Unfortunately, it doesn’t take a hacker with unbelievable tech prowess to take down your system. As one new study has found, all it takes is a nicely worded email that tricks you into handing over your information.
Phishing occurs when criminals send out mass messages and try to get you to take the bait. You probably receive phishing emails on a daily basis: Nigerian prince stories, romance requests, “omg you won’t believe this picture I found of you!” and more. Those are usually easy to spot and even easier to ignore, but not all phishing messages are so obvious.
Creating a message that looks like it comes from a legitimate source such as your bank or your favorite online retailer only takes a few seconds of cutting and pasting their logos. If the scammer can get your attention—“Regarding the Fraudulent Charges on your Account” or “Your Account Has Been Suspended,” or some other scary subject line—and get you to click the link or input your username and password, then they’ve got you.
According to joint research by Google and UC Berkley, the slightly more sophisticated phishing attacks result in about 250,000 stolen usernames and passwords every week. That means that individuals handed over their login credentials to a hacker who simply asked for them, thousands of times a day.
So how do you fight back against the easiest cybercrime of them all? The first step is to recognize the threat. No one should ever contact you and ask you to verify your login credentials, your account number, your password, or any other sensitive information. If they do, break the communication and reach out to the company directly using a verified contact method.

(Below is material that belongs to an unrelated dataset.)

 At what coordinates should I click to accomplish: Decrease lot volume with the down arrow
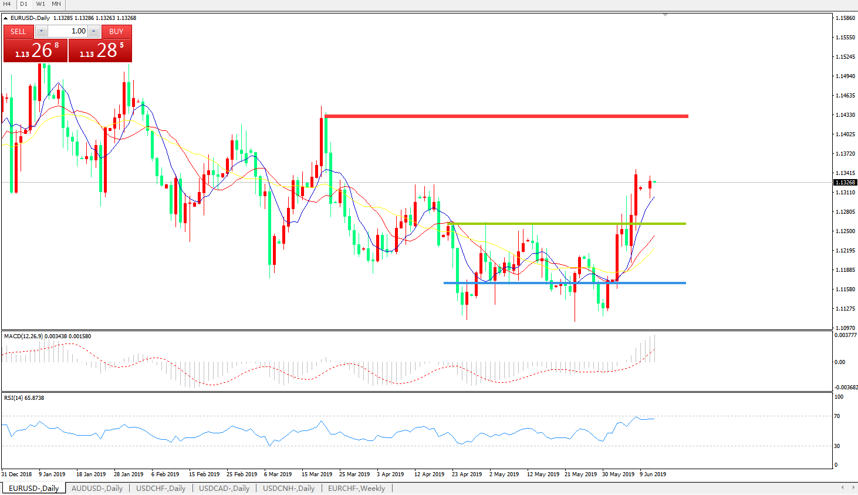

That’s it…it is really that simple to avoid phishing attempts by developing good habits. Never click a link, open an attachment, or download content that you weren’t expecting. Never enter your account login information in a form that someone sent to you. Never provide your password or account information to someone who requests it.
But what if the message was real? After all, Amazon or PayPal or any other online entity could certainly warn you about an issue with your order or your account. Just get out of the message without clicking anything, then go directly to that retailer’s website and log in. From there, reach out to customer service if you still can’t tell that your account is safe and everything is okay.